Ainda sobre a criminalização liberal da blasfémia

Ainda a propósito de A Inocência dos Muçulmanos e das reacções que tem causado, talvez seja oportuno notar que os defensores liberais da criminalização da blasfémia em nome, não tanto da própria fé, como dos direitos das identidades religiosas e das convicções pessoais de cada um, teriam obrigação de reclamar que fossem retirados da circulação passagens como a que aqui se cita a seguir de O Guardador de Rebanhos, que atentam contra as crenças religiosas mais profundas sabe-se lá de quantos cristãos que se estejam nas tintas para a estética. Ou será menos grave chamar "mala" à Virgem Maria do que insinuar a presença de "versículos satânicos" entre as verdades do Corão ou apresentar a embriaguez como hipótese explicativa de trechos mais ou menos longos da mensagem do Profeta?
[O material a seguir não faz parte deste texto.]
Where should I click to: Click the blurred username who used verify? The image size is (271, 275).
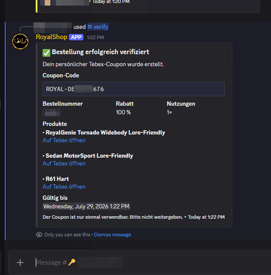[52, 28]
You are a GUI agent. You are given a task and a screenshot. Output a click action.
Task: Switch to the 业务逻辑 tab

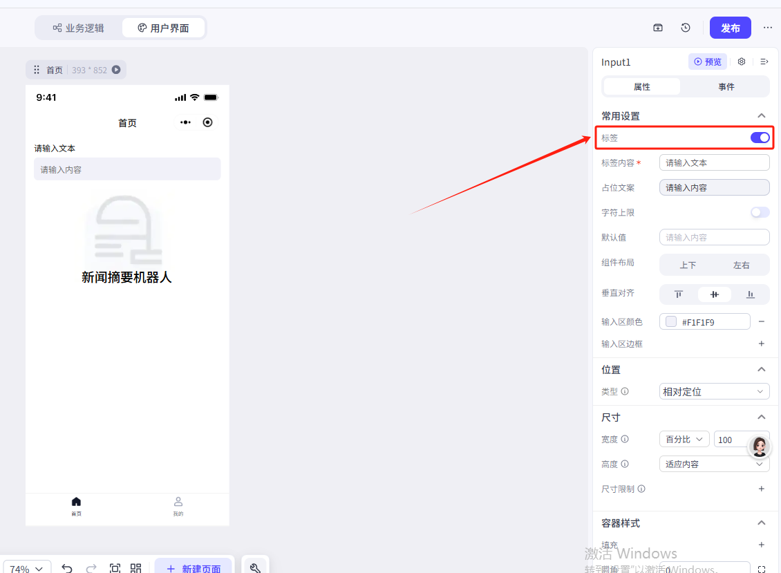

Aliás, se virmos bem, as razões que, para o irenismo liberal, deveriam justificar a proscrição de Caiero não se ficam pelos seu desrespeito do pretenso direito dos crentes a verem respeitadas as suas convicções. O poema peca também pela utilização de um idioma contaminado por laivos racistas — "um trapo à roda da cintura / Como os pretos nas ilustrações" —, além de configurar um nefando incitamento à destruição do equilíbrio ambiental — que outra coisa chamar, com efeito, a "arrancar flores para as deitar fora"? — que nenhuma sociedade bem ordenada pode hoje permitir-se.


Num meio-dia de fim de primavera 
Tive um sonho como uma fotografia. 
Vi Jesus Cristo descer à terra. 
Veio pela encosta de um monte 
Tornado outra vez menino, 
A correr e a rolar-se pela erva 
E a arrancar flores para as deitar fora 
E a rir de modo a ouvir-se de longe. 



Tinha fugido do céu,
Era nosso demais para fingir
De segunda pessoa da Trindade.
No céu era tudo falso, tudo em desacordo
Com flores e árvores e pedras,
No céu tinha que estar sempre sério
E de vez em quando de se tornar outra vez homem


E subir para a cruz, e estar sempre a morrer
Com uma coroa toda à roda de espinhos
E os pés espetados por um prego com cabeça,
E até com um trapo à roda da cintura
Como os pretos nas ilustrações.
Nem sequer o deixavam ter pai e mãe
Como as outras crianças.
O seu pai era duas pessoas -
Um velho chamado José, que era carpinteiro,
E que não era pai dele;
E o outro pai era uma pomba estúpida,
A única pomba feia do mundo
Porque não era do mundo nem era pomba.
E a sua mãe não tinha amado antes de o ter.


Não era mulher: era uma mala
Em que ele tinha vindo do céu.
E queriam que ele, que só nascera da mãe,
E nunca tivera pai para amar com respeito,
Pregasse a bondade e a justiça!

(…)

Alberto Caeiro,  O Guardador de Rebanhos, VIII.